● TASK REQUIREMENTS:
Return the data below unchanged, everything from its first line down to the line containing "Action: (152, 321)", with both ends included.

***** DATA SHOWN

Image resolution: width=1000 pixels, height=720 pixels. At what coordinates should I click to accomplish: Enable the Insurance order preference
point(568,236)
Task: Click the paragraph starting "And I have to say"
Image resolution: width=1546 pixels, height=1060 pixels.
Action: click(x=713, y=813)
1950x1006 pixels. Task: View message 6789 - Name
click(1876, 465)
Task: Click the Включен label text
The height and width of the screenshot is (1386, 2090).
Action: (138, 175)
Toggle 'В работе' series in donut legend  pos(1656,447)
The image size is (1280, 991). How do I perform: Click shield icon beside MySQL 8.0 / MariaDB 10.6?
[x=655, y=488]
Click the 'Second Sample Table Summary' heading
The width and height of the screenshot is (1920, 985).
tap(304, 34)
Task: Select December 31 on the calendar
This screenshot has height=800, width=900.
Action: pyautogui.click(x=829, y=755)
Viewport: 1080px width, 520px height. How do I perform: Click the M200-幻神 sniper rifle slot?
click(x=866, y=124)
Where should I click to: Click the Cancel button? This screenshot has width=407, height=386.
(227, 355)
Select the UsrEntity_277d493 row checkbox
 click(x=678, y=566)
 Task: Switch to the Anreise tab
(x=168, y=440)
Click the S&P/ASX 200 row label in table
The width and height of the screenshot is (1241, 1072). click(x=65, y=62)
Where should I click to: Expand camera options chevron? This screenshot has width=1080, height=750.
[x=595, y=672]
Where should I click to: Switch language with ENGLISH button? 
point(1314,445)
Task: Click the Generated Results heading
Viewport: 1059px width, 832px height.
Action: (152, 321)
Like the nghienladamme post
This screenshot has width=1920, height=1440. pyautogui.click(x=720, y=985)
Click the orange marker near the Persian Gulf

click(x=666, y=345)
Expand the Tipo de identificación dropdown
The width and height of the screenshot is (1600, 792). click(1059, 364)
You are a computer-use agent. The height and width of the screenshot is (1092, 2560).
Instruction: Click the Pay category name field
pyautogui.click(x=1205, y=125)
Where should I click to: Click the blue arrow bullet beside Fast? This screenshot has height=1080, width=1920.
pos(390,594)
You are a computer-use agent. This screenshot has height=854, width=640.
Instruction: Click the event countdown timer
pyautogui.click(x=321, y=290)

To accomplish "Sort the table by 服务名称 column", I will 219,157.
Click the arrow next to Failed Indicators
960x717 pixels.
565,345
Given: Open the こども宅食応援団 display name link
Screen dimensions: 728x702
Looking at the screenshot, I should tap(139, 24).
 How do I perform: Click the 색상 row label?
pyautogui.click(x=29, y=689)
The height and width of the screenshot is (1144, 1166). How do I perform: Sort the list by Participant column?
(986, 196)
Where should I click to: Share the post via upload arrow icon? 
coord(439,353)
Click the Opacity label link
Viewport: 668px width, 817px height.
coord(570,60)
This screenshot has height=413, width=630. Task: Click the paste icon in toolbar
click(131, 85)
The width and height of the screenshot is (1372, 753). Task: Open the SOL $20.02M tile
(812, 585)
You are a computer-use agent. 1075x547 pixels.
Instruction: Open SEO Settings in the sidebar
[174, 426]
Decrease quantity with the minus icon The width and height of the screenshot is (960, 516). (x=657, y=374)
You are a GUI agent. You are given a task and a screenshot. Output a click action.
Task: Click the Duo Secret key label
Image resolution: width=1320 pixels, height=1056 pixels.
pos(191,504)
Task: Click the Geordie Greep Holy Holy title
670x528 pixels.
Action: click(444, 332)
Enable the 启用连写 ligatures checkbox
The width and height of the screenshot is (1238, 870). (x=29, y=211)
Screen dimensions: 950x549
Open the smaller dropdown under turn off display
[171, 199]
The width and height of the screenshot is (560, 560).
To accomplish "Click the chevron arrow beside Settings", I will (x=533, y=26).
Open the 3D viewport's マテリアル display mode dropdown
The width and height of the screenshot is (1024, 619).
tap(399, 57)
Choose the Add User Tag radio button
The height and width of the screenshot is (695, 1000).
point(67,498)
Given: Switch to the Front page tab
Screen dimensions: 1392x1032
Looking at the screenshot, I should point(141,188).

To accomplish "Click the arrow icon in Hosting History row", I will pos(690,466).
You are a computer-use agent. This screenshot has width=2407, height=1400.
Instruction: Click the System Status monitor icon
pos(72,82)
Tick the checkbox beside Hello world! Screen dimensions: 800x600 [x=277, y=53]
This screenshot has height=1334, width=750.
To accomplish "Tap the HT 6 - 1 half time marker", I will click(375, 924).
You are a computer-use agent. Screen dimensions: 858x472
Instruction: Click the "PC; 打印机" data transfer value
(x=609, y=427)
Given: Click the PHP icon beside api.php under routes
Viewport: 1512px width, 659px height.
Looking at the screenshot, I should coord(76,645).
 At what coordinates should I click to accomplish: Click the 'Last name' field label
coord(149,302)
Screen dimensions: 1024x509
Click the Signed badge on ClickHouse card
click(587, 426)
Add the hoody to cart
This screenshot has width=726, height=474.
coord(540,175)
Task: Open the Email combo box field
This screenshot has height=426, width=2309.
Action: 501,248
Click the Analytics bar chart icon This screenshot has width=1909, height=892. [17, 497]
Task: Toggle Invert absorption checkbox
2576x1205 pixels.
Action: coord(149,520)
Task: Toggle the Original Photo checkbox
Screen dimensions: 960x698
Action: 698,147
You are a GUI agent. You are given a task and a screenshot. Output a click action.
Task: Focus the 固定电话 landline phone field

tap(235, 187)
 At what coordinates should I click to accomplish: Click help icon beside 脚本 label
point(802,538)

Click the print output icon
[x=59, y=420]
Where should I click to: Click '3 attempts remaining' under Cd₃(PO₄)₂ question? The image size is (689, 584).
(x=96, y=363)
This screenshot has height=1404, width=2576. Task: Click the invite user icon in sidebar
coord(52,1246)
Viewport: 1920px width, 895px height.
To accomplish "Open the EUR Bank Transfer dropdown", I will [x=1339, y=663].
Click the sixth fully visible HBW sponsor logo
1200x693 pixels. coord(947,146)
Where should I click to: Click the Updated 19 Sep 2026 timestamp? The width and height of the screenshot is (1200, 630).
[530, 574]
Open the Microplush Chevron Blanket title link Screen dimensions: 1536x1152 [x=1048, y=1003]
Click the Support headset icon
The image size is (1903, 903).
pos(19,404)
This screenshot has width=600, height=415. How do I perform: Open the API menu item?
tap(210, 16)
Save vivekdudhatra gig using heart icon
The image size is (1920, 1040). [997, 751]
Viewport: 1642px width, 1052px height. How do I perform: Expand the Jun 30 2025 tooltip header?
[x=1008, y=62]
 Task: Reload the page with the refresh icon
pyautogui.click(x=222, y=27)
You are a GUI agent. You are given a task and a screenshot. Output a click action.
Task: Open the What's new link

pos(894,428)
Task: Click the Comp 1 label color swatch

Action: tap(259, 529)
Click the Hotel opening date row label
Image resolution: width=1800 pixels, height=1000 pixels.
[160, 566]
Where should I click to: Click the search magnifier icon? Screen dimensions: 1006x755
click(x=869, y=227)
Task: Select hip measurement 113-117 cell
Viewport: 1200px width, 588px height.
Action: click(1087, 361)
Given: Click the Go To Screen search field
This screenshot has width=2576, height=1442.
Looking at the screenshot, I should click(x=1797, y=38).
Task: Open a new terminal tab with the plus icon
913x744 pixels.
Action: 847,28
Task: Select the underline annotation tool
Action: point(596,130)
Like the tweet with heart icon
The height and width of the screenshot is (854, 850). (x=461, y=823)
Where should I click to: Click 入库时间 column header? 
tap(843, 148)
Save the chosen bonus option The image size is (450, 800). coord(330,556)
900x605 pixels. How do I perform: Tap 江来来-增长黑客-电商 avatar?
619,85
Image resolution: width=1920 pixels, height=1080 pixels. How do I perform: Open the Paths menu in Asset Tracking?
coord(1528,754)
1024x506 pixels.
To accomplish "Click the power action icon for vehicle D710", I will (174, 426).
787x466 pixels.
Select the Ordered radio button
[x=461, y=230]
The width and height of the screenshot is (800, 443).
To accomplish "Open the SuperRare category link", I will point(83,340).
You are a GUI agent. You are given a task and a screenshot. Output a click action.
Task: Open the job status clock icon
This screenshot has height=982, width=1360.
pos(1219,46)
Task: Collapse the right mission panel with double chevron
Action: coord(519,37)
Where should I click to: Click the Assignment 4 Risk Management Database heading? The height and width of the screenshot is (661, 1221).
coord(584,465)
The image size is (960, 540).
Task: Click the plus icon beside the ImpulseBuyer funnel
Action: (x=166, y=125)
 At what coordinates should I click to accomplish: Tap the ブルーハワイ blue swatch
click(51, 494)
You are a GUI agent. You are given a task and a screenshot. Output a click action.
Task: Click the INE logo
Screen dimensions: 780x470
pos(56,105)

**********

● EXERCISE SOLUTION:
Image resolution: width=1000 pixels, height=720 pixels. At what coordinates should I click to accomplish: Enable the Insurance order preference
point(568,236)
Task: Click the paragraph starting "And I have to say"
Image resolution: width=1546 pixels, height=1060 pixels.
Action: click(x=713, y=813)
1950x1006 pixels. Task: View message 6789 - Name
click(1876, 465)
Task: Click the Включен label text
The height and width of the screenshot is (1386, 2090).
Action: (138, 175)
Toggle 'В работе' series in donut legend  pos(1656,447)
The image size is (1280, 991). How do I perform: Click shield icon beside MySQL 8.0 / MariaDB 10.6?
[x=655, y=488]
Click the 'Second Sample Table Summary' heading
The width and height of the screenshot is (1920, 985).
tap(304, 34)
Task: Select December 31 on the calendar
This screenshot has height=800, width=900.
Action: pyautogui.click(x=829, y=755)
Viewport: 1080px width, 520px height. How do I perform: Click the M200-幻神 sniper rifle slot?
click(x=866, y=124)
Where should I click to: Click the Cancel button? This screenshot has width=407, height=386.
(227, 355)
Select the UsrEntity_277d493 row checkbox
 click(x=678, y=566)
 Task: Switch to the Anreise tab
(x=168, y=440)
Click the S&P/ASX 200 row label in table
The width and height of the screenshot is (1241, 1072). click(x=65, y=62)
Where should I click to: Expand camera options chevron? This screenshot has width=1080, height=750.
[x=595, y=672]
Where should I click to: Switch language with ENGLISH button? 
point(1314,445)
Task: Click the Generated Results heading
Viewport: 1059px width, 832px height.
Action: (152, 321)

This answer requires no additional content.